▶ [What is required]: Please give the number of lines in the material below that contain the string "Financial", counting case as significant. Reply with the number only.

-- Start of Data excerpts --

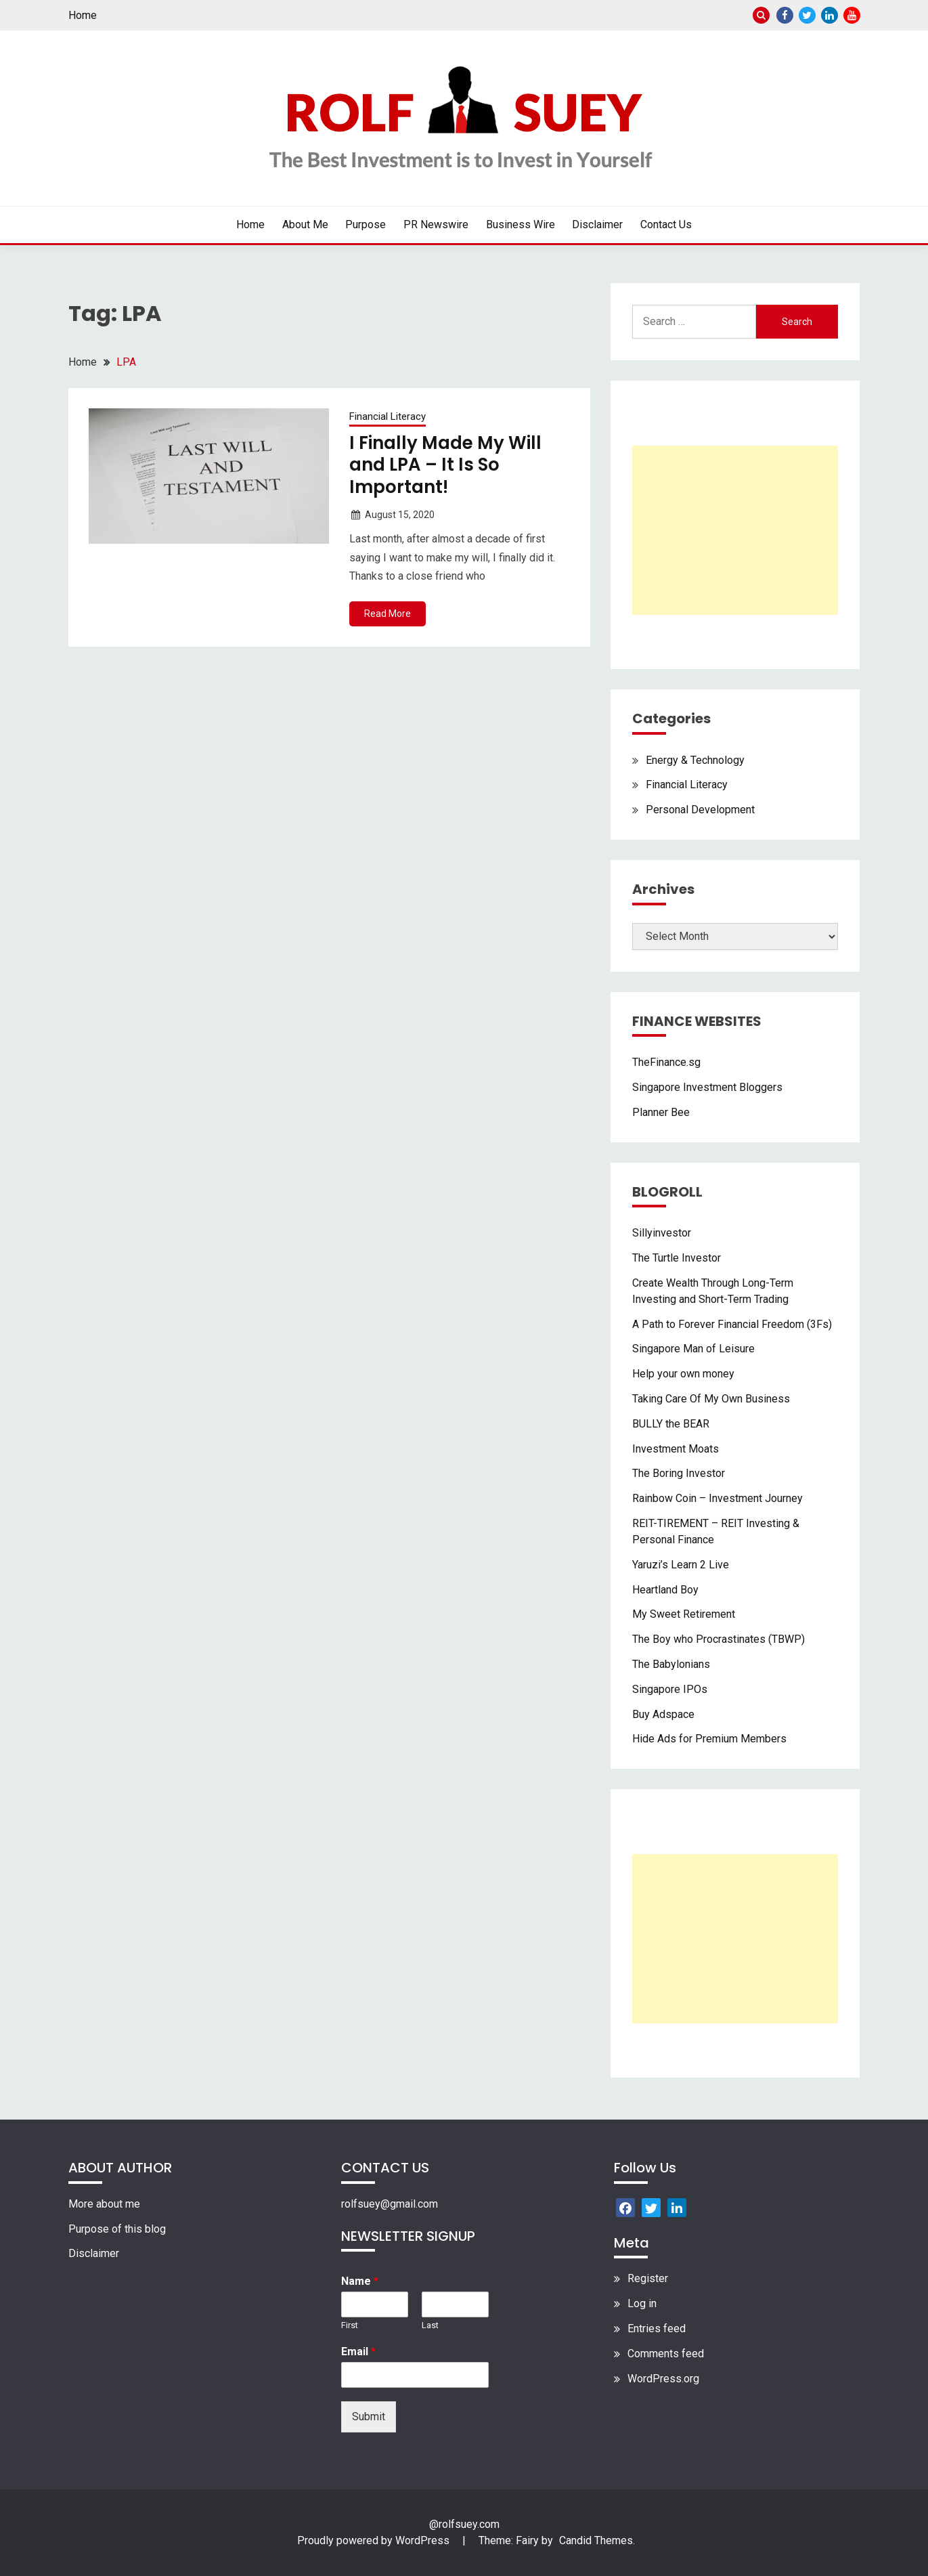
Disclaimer (597, 224)
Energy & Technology (695, 760)
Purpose (365, 224)
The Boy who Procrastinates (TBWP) (718, 1639)
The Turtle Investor (676, 1257)
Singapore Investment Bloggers (707, 1087)
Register (647, 2278)
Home (82, 15)
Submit (368, 2416)
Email (358, 2351)
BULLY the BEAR (670, 1423)
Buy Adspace (663, 1714)
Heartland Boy (665, 1589)
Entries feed (656, 2328)
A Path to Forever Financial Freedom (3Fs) (732, 1324)
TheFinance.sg (666, 1062)
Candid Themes (596, 2540)
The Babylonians (671, 1664)
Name (359, 2281)
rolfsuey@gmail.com (389, 2203)
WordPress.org (663, 2378)
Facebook (784, 15)
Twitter (807, 15)
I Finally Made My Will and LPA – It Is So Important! (445, 465)
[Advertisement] (735, 530)
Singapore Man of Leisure (693, 1348)
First (349, 2325)
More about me (104, 2203)
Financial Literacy (387, 416)
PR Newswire (435, 224)
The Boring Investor (678, 1473)
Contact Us (666, 224)
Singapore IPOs (669, 1689)
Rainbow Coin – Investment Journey (717, 1498)
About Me (305, 224)
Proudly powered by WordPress (374, 2540)
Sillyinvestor (661, 1232)
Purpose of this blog (117, 2229)
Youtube (851, 15)
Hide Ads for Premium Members (709, 1738)
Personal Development (700, 809)
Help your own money (683, 1373)
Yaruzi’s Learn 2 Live (680, 1564)
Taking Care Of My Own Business (711, 1398)
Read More (387, 613)
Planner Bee (661, 1112)
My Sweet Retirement (683, 1614)
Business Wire (520, 224)
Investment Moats (675, 1448)
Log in (642, 2303)
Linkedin (829, 15)
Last (430, 2325)
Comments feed (665, 2353)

-- End of Data excerpts --

▶ [Complete output]: 2